第7章

    

江慕晚鬆了口氣,捏著手中的念珠,試圖冷靜下來。

男人重新靠在座椅上,慢條斯理的伸出一根手指,“一天時間。”

剛冷靜下來的心,瞬間又被提起。

耳邊迴盪著那不容質疑的語氣,她垂下眼瞼,咬了咬下唇,陷入了沉默。

氣氛頓時有些尷尬,包裡的手機卻在此時震動起來,低頭一看,是江震輝。

她直接把電話掐斷了,可過了幾秒,鈴聲又再度響起。

厲瑾川抬起眼眸,態度不冷不熱,“江小姐先接電話?”

“不必,我來這裡,就是想說一聲,我…要回去了,謝謝你收留了我一夜。”她再次掐斷通話,正欲轉身離開。

“等等。”

“嗯?”

她停住腳步,看著厲瑾川向她走來,打開一旁的收納櫃,拿出一雙一次性拖鞋,半蹲在她麵前。

“地上涼。”

江慕晚呆在原地,腳踝還殘存著他指間的溫度。

“抱歉,這是我的私人地方,隻有這個。”

“呃…謝…謝謝。

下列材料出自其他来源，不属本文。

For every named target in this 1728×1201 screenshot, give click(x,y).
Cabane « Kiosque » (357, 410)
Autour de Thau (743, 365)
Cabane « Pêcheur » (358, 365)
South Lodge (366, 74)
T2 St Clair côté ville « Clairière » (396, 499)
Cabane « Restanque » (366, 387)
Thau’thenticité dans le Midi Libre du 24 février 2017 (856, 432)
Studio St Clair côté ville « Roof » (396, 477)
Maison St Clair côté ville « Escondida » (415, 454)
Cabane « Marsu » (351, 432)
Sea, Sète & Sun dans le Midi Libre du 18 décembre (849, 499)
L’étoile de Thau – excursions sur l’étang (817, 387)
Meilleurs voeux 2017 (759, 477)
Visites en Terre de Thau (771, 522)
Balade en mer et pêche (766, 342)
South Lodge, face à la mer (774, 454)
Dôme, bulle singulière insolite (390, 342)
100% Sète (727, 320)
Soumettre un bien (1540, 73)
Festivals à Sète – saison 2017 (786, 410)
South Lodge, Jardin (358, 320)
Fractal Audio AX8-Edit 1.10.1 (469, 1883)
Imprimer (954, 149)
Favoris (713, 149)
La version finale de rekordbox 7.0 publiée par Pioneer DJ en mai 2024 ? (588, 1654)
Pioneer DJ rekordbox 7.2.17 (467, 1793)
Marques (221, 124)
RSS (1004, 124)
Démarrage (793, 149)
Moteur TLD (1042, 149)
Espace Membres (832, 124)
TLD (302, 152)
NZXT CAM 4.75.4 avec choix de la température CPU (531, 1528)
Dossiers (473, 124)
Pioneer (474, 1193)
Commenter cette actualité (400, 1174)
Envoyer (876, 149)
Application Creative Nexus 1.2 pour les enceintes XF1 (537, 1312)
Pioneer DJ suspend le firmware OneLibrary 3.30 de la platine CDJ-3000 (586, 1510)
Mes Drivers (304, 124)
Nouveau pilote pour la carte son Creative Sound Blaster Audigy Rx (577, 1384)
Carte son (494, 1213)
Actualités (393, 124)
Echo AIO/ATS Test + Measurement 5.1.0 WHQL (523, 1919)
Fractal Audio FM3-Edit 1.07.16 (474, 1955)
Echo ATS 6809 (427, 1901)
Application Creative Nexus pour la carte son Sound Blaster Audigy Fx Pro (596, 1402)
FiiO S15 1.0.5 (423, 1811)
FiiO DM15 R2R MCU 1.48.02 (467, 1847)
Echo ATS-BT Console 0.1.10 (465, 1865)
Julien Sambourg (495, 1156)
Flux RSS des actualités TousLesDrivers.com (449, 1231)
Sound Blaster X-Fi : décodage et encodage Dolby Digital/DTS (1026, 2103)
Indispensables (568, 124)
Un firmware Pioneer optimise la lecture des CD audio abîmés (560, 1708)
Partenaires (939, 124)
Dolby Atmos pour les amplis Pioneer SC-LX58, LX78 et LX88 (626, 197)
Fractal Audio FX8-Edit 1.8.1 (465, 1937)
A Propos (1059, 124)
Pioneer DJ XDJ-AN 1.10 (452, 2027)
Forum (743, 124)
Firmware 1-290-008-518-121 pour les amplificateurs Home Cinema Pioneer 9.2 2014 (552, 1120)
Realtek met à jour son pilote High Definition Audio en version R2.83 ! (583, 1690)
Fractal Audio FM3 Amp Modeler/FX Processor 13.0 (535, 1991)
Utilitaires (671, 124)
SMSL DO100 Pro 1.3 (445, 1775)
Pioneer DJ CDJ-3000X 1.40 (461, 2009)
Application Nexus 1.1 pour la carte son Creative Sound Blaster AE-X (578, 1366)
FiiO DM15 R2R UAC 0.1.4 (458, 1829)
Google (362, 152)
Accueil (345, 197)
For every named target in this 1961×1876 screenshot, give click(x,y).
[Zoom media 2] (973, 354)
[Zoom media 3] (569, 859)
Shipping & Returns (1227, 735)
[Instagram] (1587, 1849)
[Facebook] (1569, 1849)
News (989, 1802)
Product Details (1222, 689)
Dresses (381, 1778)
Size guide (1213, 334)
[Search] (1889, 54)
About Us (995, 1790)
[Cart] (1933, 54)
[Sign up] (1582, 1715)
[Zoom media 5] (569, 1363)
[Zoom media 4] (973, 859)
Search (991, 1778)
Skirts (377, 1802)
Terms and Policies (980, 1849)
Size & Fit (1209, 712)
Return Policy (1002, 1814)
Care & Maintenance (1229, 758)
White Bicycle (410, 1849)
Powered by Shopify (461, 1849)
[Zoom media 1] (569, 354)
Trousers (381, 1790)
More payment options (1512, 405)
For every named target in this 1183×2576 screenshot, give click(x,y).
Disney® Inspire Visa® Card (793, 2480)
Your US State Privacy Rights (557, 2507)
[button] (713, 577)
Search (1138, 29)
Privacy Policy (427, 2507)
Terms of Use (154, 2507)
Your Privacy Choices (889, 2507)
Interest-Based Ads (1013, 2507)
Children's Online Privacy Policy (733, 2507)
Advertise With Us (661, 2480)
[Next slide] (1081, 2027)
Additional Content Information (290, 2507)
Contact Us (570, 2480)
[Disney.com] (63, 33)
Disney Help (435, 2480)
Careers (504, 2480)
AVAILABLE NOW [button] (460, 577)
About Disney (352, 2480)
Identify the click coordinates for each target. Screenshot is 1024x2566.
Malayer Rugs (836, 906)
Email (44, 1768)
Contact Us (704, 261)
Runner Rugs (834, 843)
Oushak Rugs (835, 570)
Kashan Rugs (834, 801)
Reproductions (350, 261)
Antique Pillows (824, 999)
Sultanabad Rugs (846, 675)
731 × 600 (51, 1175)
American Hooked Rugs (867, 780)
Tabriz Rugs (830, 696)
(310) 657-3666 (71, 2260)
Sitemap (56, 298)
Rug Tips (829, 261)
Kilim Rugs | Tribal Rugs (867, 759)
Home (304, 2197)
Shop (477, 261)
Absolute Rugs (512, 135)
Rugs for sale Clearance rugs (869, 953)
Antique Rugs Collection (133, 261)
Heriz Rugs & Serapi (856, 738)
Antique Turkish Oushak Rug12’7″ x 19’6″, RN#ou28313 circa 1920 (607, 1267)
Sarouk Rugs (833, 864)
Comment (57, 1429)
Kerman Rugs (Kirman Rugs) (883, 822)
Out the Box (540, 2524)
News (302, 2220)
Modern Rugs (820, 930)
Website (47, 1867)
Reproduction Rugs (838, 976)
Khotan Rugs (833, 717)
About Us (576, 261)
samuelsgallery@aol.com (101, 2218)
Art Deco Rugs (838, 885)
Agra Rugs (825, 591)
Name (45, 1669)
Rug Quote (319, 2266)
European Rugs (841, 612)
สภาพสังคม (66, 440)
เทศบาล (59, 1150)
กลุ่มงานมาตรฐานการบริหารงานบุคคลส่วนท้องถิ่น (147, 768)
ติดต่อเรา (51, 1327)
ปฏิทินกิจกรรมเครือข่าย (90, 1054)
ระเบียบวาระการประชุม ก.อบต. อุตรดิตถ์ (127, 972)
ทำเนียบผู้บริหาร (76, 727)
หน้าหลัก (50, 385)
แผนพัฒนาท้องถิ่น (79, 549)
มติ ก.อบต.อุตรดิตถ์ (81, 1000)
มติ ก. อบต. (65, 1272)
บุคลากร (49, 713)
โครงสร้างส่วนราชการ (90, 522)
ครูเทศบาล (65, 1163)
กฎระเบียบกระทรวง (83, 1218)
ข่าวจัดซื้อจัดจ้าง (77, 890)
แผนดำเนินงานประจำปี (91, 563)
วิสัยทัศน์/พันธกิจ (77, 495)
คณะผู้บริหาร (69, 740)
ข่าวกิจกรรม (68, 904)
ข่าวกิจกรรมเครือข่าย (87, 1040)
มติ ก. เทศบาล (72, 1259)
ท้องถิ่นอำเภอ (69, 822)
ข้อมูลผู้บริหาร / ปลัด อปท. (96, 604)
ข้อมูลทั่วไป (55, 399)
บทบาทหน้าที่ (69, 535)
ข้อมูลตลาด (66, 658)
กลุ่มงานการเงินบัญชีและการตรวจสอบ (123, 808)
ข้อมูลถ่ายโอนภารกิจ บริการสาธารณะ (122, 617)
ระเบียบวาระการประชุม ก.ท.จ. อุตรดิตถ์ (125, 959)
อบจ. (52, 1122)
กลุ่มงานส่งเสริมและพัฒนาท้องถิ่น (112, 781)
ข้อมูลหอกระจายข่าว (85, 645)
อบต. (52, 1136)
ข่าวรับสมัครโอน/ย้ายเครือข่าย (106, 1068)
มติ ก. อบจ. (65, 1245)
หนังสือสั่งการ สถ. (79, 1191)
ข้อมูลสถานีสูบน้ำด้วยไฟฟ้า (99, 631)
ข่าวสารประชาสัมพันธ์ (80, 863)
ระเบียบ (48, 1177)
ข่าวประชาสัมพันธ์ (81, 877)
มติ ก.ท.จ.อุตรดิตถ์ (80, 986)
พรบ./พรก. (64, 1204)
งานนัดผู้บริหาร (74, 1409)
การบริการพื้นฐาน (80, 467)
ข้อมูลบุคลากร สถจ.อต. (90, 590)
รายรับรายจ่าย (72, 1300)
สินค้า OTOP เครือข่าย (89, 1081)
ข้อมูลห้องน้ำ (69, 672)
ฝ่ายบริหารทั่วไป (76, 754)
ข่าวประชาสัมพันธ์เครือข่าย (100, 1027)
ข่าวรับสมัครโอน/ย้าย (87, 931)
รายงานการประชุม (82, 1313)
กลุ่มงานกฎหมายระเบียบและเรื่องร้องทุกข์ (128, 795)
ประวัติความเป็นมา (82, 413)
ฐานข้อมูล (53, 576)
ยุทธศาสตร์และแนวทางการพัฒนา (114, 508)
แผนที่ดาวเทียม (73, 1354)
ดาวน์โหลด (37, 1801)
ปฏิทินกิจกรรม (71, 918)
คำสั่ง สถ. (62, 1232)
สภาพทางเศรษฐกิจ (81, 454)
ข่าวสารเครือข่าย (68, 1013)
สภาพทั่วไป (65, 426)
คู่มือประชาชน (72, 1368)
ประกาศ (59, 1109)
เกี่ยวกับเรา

”

臉上不自覺的漾起一抹紅暈,從小到大,她幾乎從未與男人如此親近。

厲瑾川低著頭,唇角微揚,看向她泛紅的耳根,他知道,這次不是醉酒,而是因為他。

“走吧,先到樓下把早餐吃了,一會兒我讓徐風送你回去。”

她紅著臉,可眼睛卻亮亮的,帶著虔誠的心向他鞠躬道謝,“厲先生,真的非常感謝你,信佛的人果然慈悲。”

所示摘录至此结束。